I recently had a wonderful letter from a former student who had graduated magna cum laude from her university. A remarkable student, she avidly learned English, which was not her native language, and she did very well in Theory of Knowledge, which was not in her “comfort zone,” as she put it. Nonetheless, she said that her English and ToK studies still have “resonating effects” on her.
I mention this not because I revel in incense-burning by former students (though incense is pleasantly fragrant) but because my former student went to Penn’s Wharton School, where she undertook a double major in finance and computer science engineering. This is not the first time I have had a good word come back to me from a business student about studying Theory of Knowledge, and I think it illustrates some important features of good education. They are in danger of being forgotten in a public rhetoric that focuses on narrow results, narrow measures of accountability, and impersonality in how learning is “delivered.”
The effects of a good education on a receptive student are long-lasting, dynamic, varied, and hard to predict—or to “measure.” We should not disparage the transfer effect. Indeed, we had better trust it, for it is of vital importance in a world both where education matters and where things change rapidly. I have argued that the study of literature and of the work of first-rate thinkers who are also good writers can be like an ideal conversation, which is not just entertaining but also beneficial and educative. My own undergraduate education has lasted nearly forty-five years, for I rarely spend a week when I don’t go back in some significant way to the terrain that I first scouted in college. It was bigger than I thought. My former student says, “I continue to value philosophy, and I continue to look forward to challenges rather than staying in comfort zones.” She will do well not because reading Hardy, James, or St. Anselm was relevant or irrelevant to finance and computer engineering but because the liberal education of which they were a part made possible a capacity and plasticity of intellect that allowed her to absorb and understand disparate material and to make sense of a young life that has been intense and varied.

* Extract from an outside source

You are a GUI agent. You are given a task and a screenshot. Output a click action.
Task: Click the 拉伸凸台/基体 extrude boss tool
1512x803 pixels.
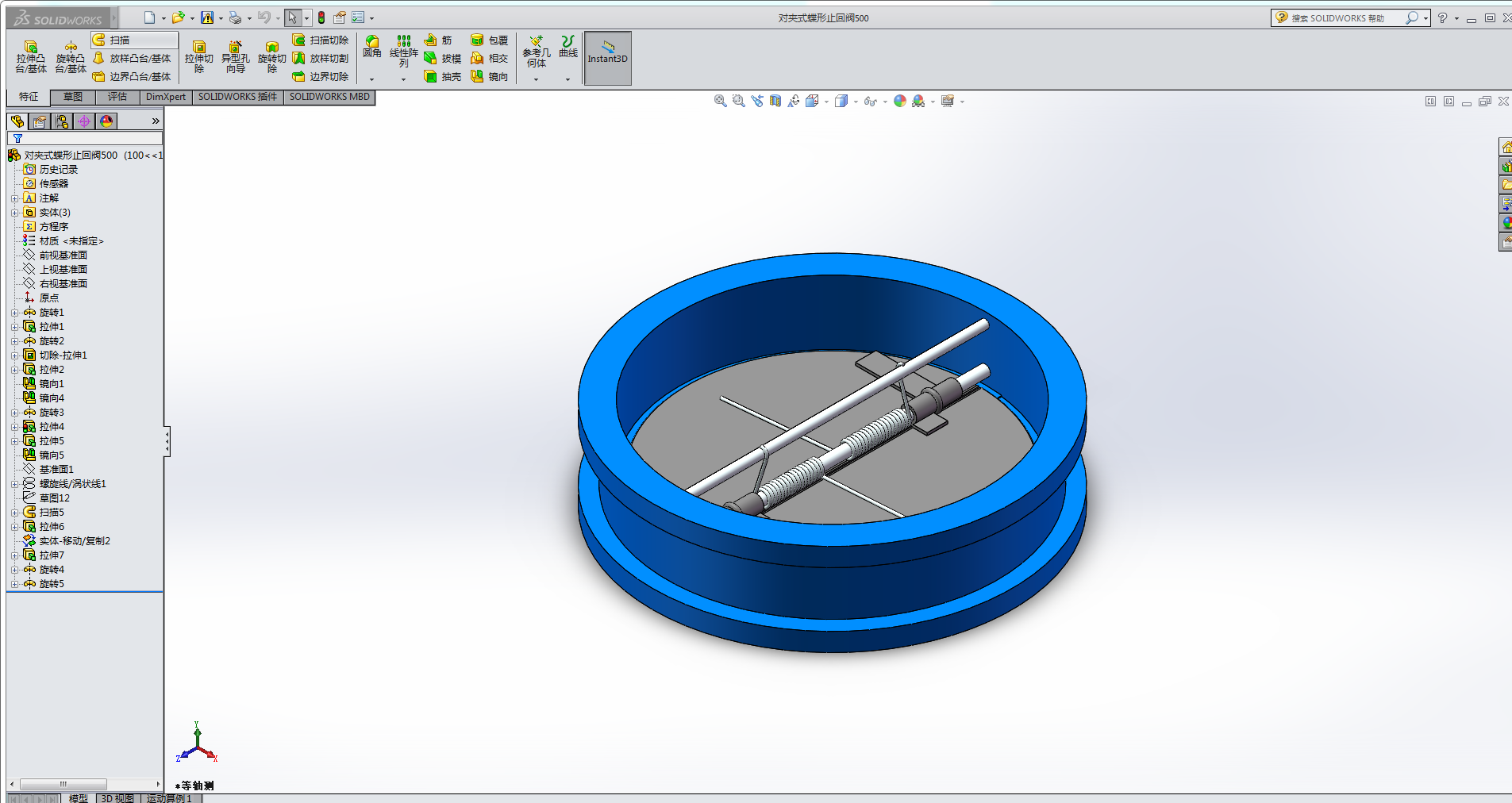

It should then be obvious that there is more in heaven and earth than is dreamt of in value added metrics. I hate to beat a horse that should have a death certificate pinned on its decaying rump, but there are a lot of people that keep carrying the corpse around and acting as if riding it will get us somewhere. The reason to despise VAM (and their agents GERM, NCLB and RAT) is not that teachers’ unions are against them, but that they are empty measurements and don’t get at what education is about or what seems to trouble it in much of the U. S. I am not going to review all the arguments that have been made (those interested may thumb through my past postings, visit Diane Ravitch’s website, or read articles by the New York Times reporter Michael Winerip), but it is disheartening, after studying these arguments and finding them persuasive, to discover that noted columnists are still rallying around this zombie warhorse. It is simply impossible to credit, as one of them does, the value of “discovering” what ails university education by testing entering freshmen and emerging sophomores to find out how good they are at buying airplanes[1]! My former student would consider it absurd. She had other things to do than be a make-believe purchasing agent in order to see whether her professors were “delivering” value for money.
There is something valuable—I would say essential—in the personal ties that make good teaching and learning possible, whether in high school or in college. These ties, shaped by feeling and by the conventions of the student-teacher relationship in a culture where education is valued, are overlooked in the current quality hubbub. Though it is hard to say just what the signs of such ties should be, I instance a few examples. I have mentioned students who write or return to school to thank their teachers. Teachers also receive notes from students thanking them for writing college recommendations or conducting interviews for admission to a university. In some places it is traditional to give presents of nominal value to teachers. In China I have seen Teachers’ Day cards. Richard Lanham in his Handlist of Rhetorical Terms notes a kind of composition called padeuteria, a poem originating in ancient Greece thanking a teacher for what the writer has learned, or thanking God for teachers. Professor Lanham says drily of this kind of composition that it is a “genre which has often suffered from neglect.” If you look up this word in an American dictionary, you will not find it. That may tell us more than value-added metrics.
[1] Read this article by Louis Menand in The New Yorker, which discusses not just the value of airplane purchasing but also the value of university education.